**Descrição da tarefa:**
Reproduza, sem nenhuma alteração, o trecho do texto sobre a WCIT-12 que vai de "Em seu blog" a "associada à Internet).".

═══ Texto apresentado

Muitas propostas foram retiradas e reformuladas durante a WCIT-12, e a conferência aprovou a versão final do ITRs sem consenso sobre a redação e interpretação dos principais dispositivos relativos a:

  • > o significado de um direito de acesso dos Estados Membros aos serviços de telecomunicações internacionais;

  • > se os ITRs só se aplicam a empresas de telecomunicações ou também aos Provedores de Serviços de Internet;

  • > se estava suficientemente claro que os ITRs não se aplicam aos aspectos relacionados ao conteúdo de telecomunicações;

  • > o estabelecimento de pontos de troca de tráfego de telecomunicações regionais (telecommunication traffic exchange points) e como eles se distinguem de pontos de troca de tráfego de Internet (Internet exchange points);

  • > a eficácia de se determinar medidas de segurança sejam implementadas, assim como o risco de colocar restrições ao conteúdo trafegado na Internet;

  • > o papel da UIT na Governança da Internet, em sentido estrito.

Segundo Richard Hill, ex-funcionário sênior da UIT, a conferência resultou em algumas conquistas: a participação ativa de várias regiões do mundo, um amplo acordo em 90% do texto do tratado, a identificação e discussão de questões-chave, e um plano para continuar as discussões. No entanto, alguns dispositivos se mostraram controversos, levando a uma divisão entre os membros da UIT e duras críticas sobre artigos específicos. Ao cabo, 89 Estados-membros assinaram o tratado, enquanto 55 não o fizeram, incluindo os Estados Unidos. Hill defende, porém, que o tratado pode sobreviver e ser devidamente implementado se a análise jurídica prevalecer sobre considerações de ordem política e econômica.

Em seu blog pessoal, o Bill Smith, do PayPal, discorda fortemente da análise de Hill. De acordo com Smith, o artigo 32 da Convenção de Viena sobre o Direito dos Tratados desfavorece qualquer interpretação de que o tratado não é direcionado a regular as questões de Governança da Internet. Ele repete as preocupações do governo dos EUA no sentido de que, mesmo a palavra “Internet” não sendo mencionada no documento, haveria possíveis implicações ao conteúdo e controle da liberdade de expressão, por exemplo, no dispositivo que solicita aos Estados Membros adotarem as medidas necessárias para evitar a propagação de comunicações eletrônicas em massa não solicitadas e minimizar o seu impacto sobre os serviços de telecomunicações internacionais (um longo termo usado para evitar a palavra “spam”, normalmente associada à Internet).

══════
═══ Trechos dos registros

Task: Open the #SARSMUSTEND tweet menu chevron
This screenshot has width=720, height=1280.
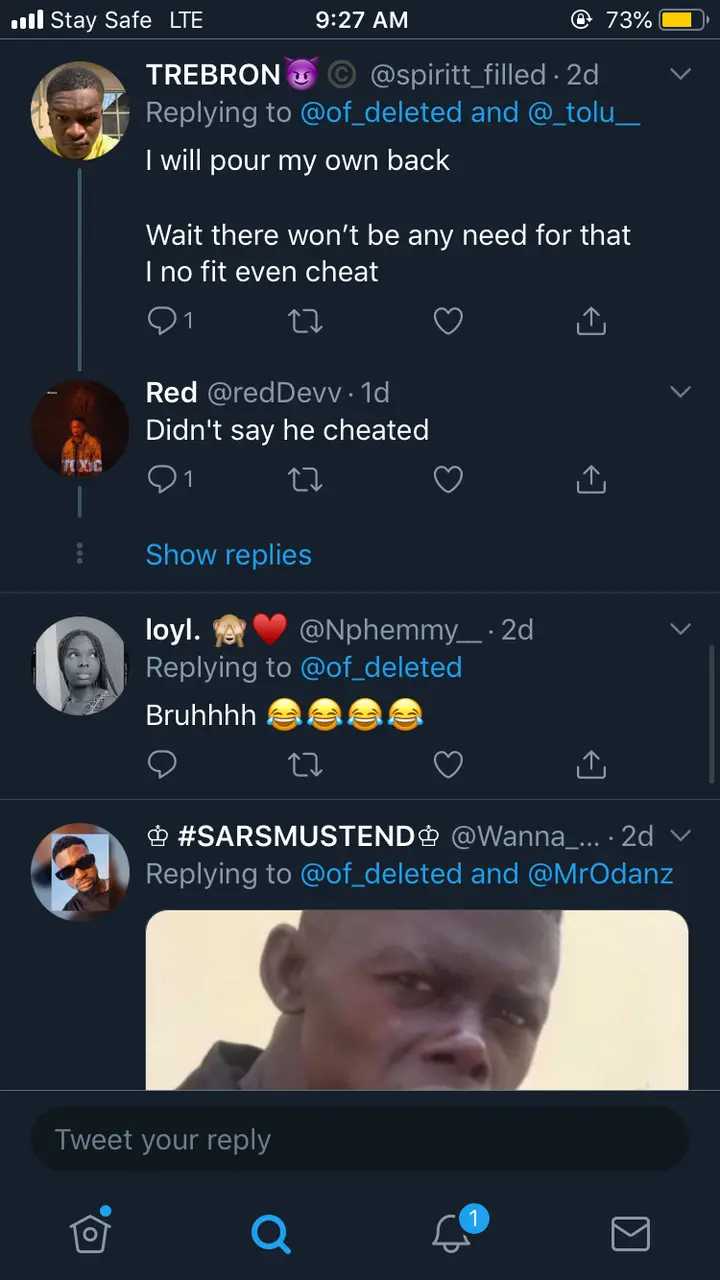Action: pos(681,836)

══════
═══ Trechos dos registros

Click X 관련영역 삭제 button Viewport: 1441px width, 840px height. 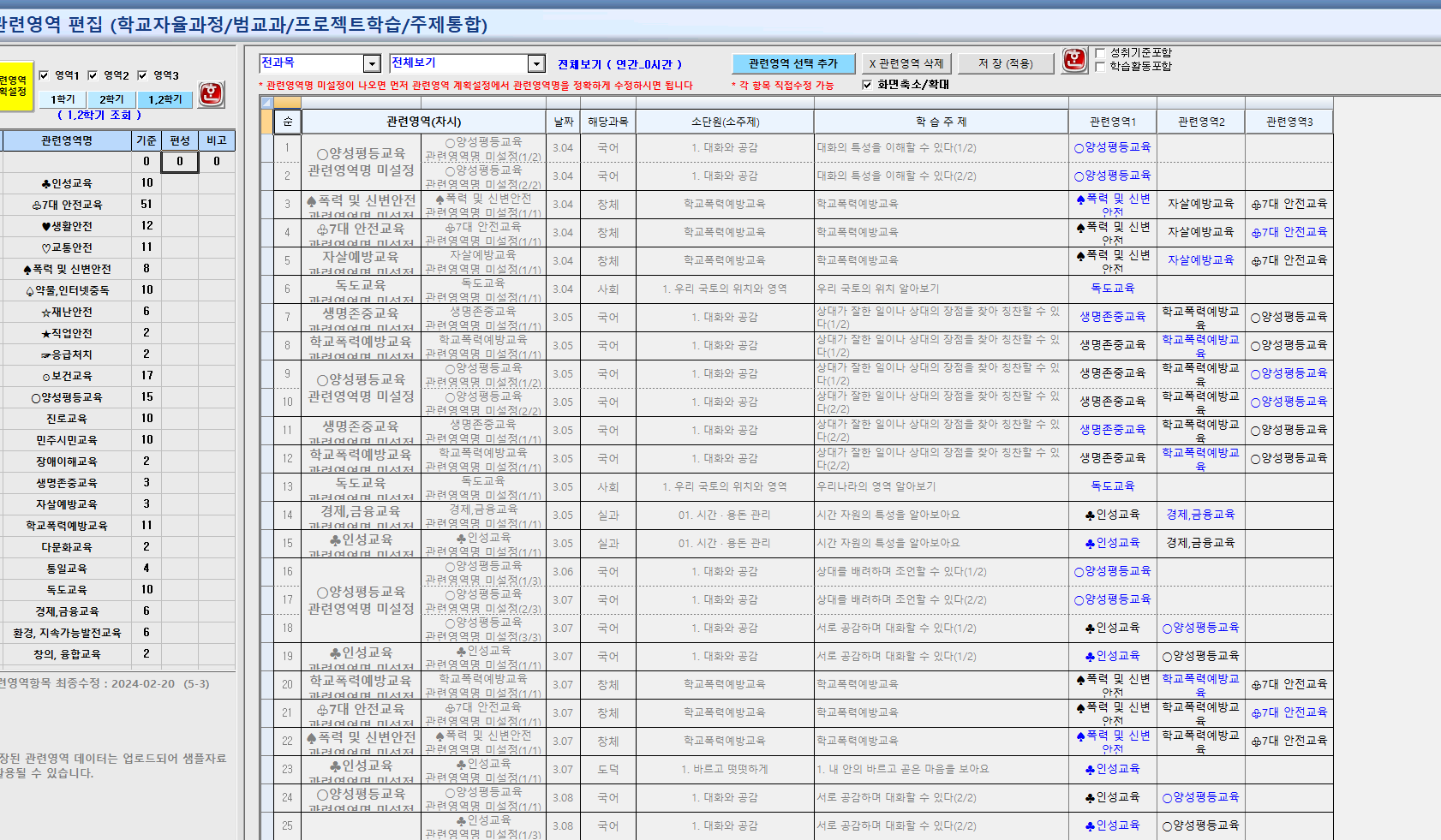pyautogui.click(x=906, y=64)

══════

**Resposta:**
Em seu blog pessoal, o Bill Smith, do PayPal, discorda fortemente da análise de Hill. De acordo com Smith, o artigo 32 da Convenção de Viena sobre o Direito dos Tratados desfavorece qualquer interpretação de que o tratado não é direcionado a regular as questões de Governança da Internet. Ele repete as preocupações do governo dos EUA no sentido de que, mesmo a palavra “Internet” não sendo mencionada no documento, haveria possíveis implicações ao conteúdo e controle da liberdade de expressão, por exemplo, no dispositivo que solicita aos Estados Membros adotarem as medidas necessárias para evitar a propagação de comunicações eletrônicas em massa não solicitadas e minimizar o seu impacto sobre os serviços de telecomunicações internacionais (um longo termo usado para evitar a palavra “spam”, normalmente associada à Internet).